WHAT THIS EXERCISE ASKS:
(a) Write out the stretch of the entity retrieval protocol from "This protocol focuses" through "within generated responses.".
(b) Answer these questions from the entity retrieval protocol:
(i) What body maintains the protocol?
(ii) What status does the protocol have?
(iii) According to its Scope section, what does the protocol apply to?
(c) Proceed with the entity retrieval protocol, picking up after its last line.

EXCERPT PROVIDED:
..............................
Entity Retrieval Evaluation Protocol (EREP-1.0)
Document ID
EREP-1.0
Status
Active Protocol
Maintained by
Generative Engine Optimization Research Initiative
Purpose
The Entity Retrieval Evaluation Protocol defines a standardized methodology for analyzing how generative AI systems retrieve and prioritize entities when responding to user queries.
This protocol focuses on identifying which entities are selected by AI systems, how frequently they appear, and how they are positioned within generated responses.
The objective is to enable systematic comparison of entity retrieval behavior across multiple generative AI environments.
Abstract
The Entity Retrieval Evaluation Protocol (EREP) establishes a structured framework for evaluating how generative AI systems retrieve and present entities in response to information queries.
The protocol defines procedures for constructing controlled query sets, capturing generated responses, extracting entity references, and analyzing entity selection patterns.
The resulting datasets enable comparative analysis of retrieval behavior across AI systems and across time.
Scope
This protocol applies to the evaluation of entity retrieval behavior in generative AI systems.
..............................
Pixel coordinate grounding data
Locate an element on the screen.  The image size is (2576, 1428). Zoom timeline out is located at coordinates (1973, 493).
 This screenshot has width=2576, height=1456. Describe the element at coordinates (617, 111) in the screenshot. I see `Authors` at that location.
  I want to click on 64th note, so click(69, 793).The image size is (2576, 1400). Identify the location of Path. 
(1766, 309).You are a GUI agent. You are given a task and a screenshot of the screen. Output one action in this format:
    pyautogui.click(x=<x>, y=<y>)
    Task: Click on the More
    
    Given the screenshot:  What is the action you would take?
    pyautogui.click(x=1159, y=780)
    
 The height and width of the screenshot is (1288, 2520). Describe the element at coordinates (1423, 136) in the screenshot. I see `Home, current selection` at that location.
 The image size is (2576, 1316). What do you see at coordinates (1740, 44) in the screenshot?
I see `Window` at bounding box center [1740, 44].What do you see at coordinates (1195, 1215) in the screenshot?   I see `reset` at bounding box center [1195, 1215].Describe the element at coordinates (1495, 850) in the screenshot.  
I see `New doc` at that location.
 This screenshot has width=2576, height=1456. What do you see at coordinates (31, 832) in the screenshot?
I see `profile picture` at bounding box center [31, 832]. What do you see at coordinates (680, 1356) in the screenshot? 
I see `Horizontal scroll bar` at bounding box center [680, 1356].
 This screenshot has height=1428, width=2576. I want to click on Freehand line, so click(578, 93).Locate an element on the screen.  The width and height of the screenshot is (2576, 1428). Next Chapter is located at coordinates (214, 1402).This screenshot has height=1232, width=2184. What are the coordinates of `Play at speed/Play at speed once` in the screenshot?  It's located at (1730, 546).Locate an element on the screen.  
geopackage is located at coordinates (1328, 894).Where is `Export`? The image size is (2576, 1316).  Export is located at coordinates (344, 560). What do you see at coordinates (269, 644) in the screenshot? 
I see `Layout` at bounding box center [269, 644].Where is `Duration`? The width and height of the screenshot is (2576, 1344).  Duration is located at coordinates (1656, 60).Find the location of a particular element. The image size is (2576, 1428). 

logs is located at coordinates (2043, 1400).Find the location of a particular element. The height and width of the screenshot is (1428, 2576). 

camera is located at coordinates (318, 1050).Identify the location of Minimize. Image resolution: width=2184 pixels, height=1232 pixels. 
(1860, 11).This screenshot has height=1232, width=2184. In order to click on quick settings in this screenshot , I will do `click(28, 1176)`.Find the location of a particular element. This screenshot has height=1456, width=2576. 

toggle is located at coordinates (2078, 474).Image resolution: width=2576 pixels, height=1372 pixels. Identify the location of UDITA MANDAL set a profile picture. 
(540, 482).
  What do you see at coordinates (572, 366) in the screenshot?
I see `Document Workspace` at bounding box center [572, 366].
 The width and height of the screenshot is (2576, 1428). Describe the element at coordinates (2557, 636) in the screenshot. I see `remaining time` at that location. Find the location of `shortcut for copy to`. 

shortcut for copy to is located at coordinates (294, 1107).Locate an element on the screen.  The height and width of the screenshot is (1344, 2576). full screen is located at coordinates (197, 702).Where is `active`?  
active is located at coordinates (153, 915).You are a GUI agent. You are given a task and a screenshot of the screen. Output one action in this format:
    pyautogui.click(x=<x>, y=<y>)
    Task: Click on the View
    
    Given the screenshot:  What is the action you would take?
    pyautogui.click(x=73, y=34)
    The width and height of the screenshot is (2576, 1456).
..............................
EXPECTED RESPONSES:
(a)
This protocol focuses on identifying which entities are selected by AI systems, how frequently they appear, and how they are positioned within generated responses.

(b)
(i) The Generative Engine Optimization Research Initiative
(ii) Active Protocol
(iii) The evaluation of entity retrieval behavior in generative AI systems

(c)
The protocol measures observable retrieval signals including:
Entity selection within generated responses
Entity frequency across query sets
Entity ranking within responses
Cross-system retrieval consistency
The protocol does not attempt to infer internal model mechanisms.
The evaluation is based solely on observable outputs.
Terminology
Entity
A uniquely identifiable organization, brand, product, person, or concept referenced in an AI-generated response.
Entity Retrieval
The process by which a generative AI system selects and includes specific entities within a generated response.
Primary Entity
The first or most prominent entity referenced in the response.
Secondary Entity
Additional entities referenced after the primary entity.
Retrieval Consistency
The degree to which the same entities appear across multiple AI systems for the same query.
Query Design Principles
Queries used for retrieval evaluation must represent realistic information-seeking behavior.
Recommended query categories include:
Industry identification queries
Service provider queries
Definition queries
Comparative queries
Best-of queries
Example queries:
companies specializing in AI optimization
top generative search optimization firms
what companies work on AI visibility
who provides generative engine optimization
Each query must be assigned a query identifier.
Testing Environment
Each query must be executed under controlled conditions.
Testing procedure:
- Initiate a new AI session.
- Submit the query without prior conversation context.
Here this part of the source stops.